(Task data):
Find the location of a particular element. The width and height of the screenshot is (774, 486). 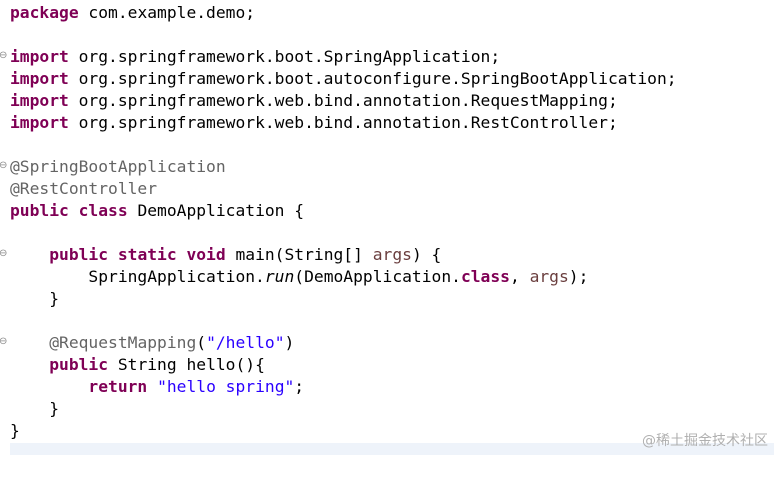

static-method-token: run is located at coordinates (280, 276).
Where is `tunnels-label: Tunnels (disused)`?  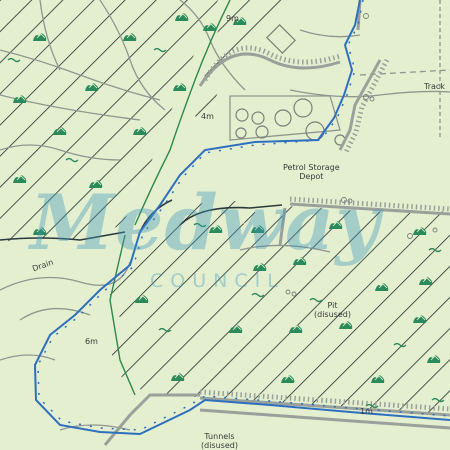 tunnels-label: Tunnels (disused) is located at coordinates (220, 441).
==
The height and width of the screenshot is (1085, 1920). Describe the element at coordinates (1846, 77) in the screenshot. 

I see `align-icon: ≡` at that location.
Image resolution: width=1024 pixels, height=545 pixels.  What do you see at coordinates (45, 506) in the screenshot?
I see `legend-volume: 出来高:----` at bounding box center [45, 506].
* * *
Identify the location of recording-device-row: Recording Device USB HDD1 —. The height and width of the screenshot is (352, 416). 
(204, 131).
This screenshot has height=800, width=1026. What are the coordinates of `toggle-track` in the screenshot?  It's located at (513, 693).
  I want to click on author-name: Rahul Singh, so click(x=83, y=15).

(About this exercise): Reproduce the part that opens with the line containing "This screenshot has" and closes with the line containing "I want to click", switching "coordinates" to "position" and leaving everything else unchanged.

(The answer):
This screenshot has height=800, width=1026. What are the position of `toggle-track` in the screenshot?  It's located at (513, 693).
  I want to click on author-name: Rahul Singh, so click(x=83, y=15).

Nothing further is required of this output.